GraalVM is based on the Java HotSpot Virtual Machine, so any application that runs on the Java HotSpot Virtual Machine will also on GraalVM.

GraalVM includes an advanced compiler written in Java, known as the Graal compiler. At runtime, just like any other Java Virtual Machine (JVM), GraalVM loads an application and analyzes its code to detect performance bottlenecks, or hot spots. GraalVM passes the performance-critical code to the Graal just-in-time (JIT) compiler, which compiles it to machine code and then returns it.

The Graal compiler can improve the efficiency and the speed of applications written in Java, Scala, Kotlin, or other JVM languages through its unique approaches to code analysis and optimization. For example, it assures performance advantages for highly-abstracted applications due to its ability to remove costly object allocations.

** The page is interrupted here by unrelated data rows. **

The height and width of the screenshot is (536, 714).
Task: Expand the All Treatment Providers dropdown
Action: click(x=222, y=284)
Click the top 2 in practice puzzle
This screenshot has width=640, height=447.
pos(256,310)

See the CEOptimization enum in the GraalVM Community Edition GitHub repository for more information about platform-independent compiler optimizations.

The Graal (JIT) compiler is now also integrated with the Java HotSpot Virtual Machine. To find out more, see the section Graal Compiler.

Interoperability #

GraalVM also includes the Truffle language implementation framework—a library, written in Java—to build interpreters for programming languages, which then run on GraalVM. These “Graal languages” can consequently benefit from the optimization possibilities of the Graal compiler. The pipeline for such compilation is:

  1. The Truffle framework code and data represented by Abstract Syntax Trees (ASTs) are partially evaluated to produce a compilation graph. When such an AST is “hot” (that is, called many times), it is scheduled for compilation by the compiler.
  2. The compilation graph is optimized by the Graal compiler to produce machine code.
  3. JVMCI installs this machine code in the JVM’s code cache.
  4. The AST will automatically redirect execution to the installed machine code once it is available.

See the Polyglot Programming and Embedding Languages guides for more information about interoperability with other programming languages.

Ahead-of-time Compilation #

Besides the Truffle framework, GraalVM incorporates its compiler into an advanced ahead-of-time (AOT) compilation technology—Native Image—which translates Java and JVM-based code into a native platform executable. These native executables start nearly instantaneously, are smaller, and consume less resources than their JVM counterparts, making them ideal for cloud deployments and microservices. For more information about AOT compilation, see Native Image.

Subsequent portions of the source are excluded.